Die Gefährdungen für die Biodiversität haben wir
auch im eigenen Haus. Großflächige Monokulturen mit
eigens für die Energiegewinnung gezüchteten Energiepflanzen, Nutzung auch des letzten Quadratmeters landwirtschaftlich bebaubarer Fläche, Walddüngung - dies
sind mögliche Zukunftsszenarien für die Nutzung der
Biomasse zur Energiegewinnung, die der Biodiversität
in unserem eigenen Lande gewiss nicht zuträglich wären.
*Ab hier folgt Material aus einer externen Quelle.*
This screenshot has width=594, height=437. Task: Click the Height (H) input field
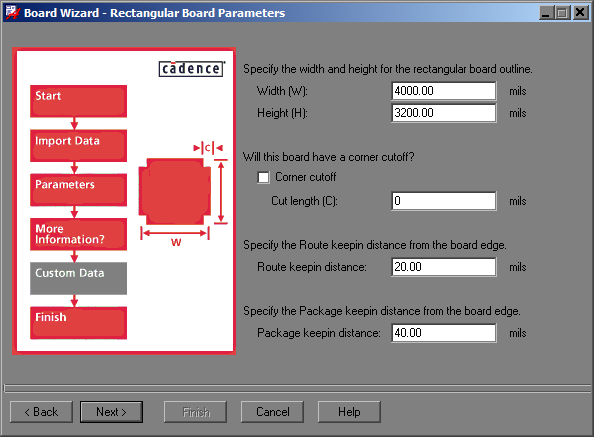[x=444, y=113]
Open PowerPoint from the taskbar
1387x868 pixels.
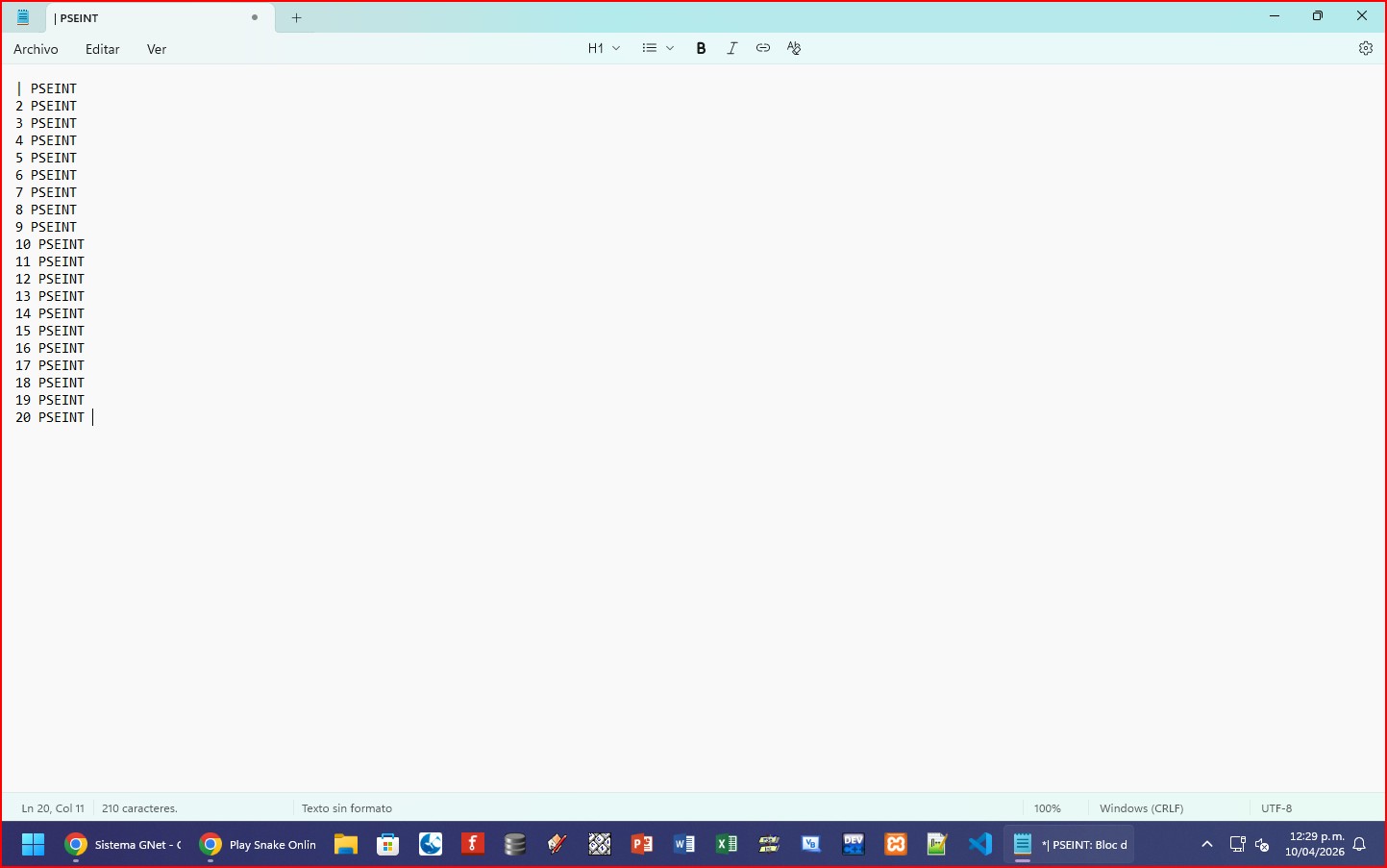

Ich bin deshalb sehr dafür, dass in enger Kooperation
mit den betroffenen Menschen - das sind ganz besonders
die Landwirte und die Waldbesitzer - rasch klare Regeln
für eine tatsächlich nachhaltige Biomassegewinnung
aufgestellt werden. Es darf nicht so weit kommen, dass
wir den Teufel des Klimawandels mit dem Beelzebub einer verarmten Natur auszutreiben versuchen.
({5})
Ich möchte in diesem Zusammenhang über einen bemerkenswerten Vorgang berichten, der sich in der vergangenen Woche zugetragen hat: Der Gemeinderat der
Samtgemeinde Schwarmstedt hat sich auf Antrag der
CDU gegen die Nutzung von Palmöl für das geplante
Blockheizkraftwerk ausgesprochen. Die Vorsitzende der
CDU-Gemeinderatsfraktion hat dies damit begründet,
dass es keine garantierte Zertifizierung für eine nachhaltige Gewinnung von Palmöl gibt. Brandrodungen für
Palmölplantagen seien unakzeptabel, lieber setze man
auf heimische regenerative Energien.
({6})
Ich halte diese Ausführungen und den Beschluss des
Gemeinderates für mutige Zeichen wider den wachsenden Zeitgeist, die wirklich unseren Applaus verdienen.
({7})
Umso wichtiger ist es, jetzt für die Nutzung der Biomasse in unserem eigenen Land Nachhaltigkeitsregeln
aufzustellen - der Biodiversität zuliebe.
Vielen Dank.
({8})
Das Wort hat jetzt die Kollegin Angelika Brunkhorst
von der FDP-Fraktion.
Herr Präsident! Meine Damen und Herren! In Anbetracht der vom Bündnis 90/Die Grünen zum Ausdruck
gebrachten Dringlichkeit dieses Themas stellt sich mir
die Frage, welches zeitnahe Ziel mit der vorangegangenen Aktuellen Stunde erreicht werden sollte. Sie wissen,
dass die Entscheidung in der Bundesratssitzung am kommenden Freitag fallen wird, so oder so. In diesen drei
Tagen ist nichts mehr zu bewirken. Die Pressekonferenz,
die der Bundesumweltminister heute zur Liste der
gefährdeten Arten und Biotoptypen gegeben hat, war
vielleicht ein Aufhänger, diese Aktuelle Stunde zu beantragen. Aber wir konnten wirklich keine neuen Erkenntnisse gewinnen.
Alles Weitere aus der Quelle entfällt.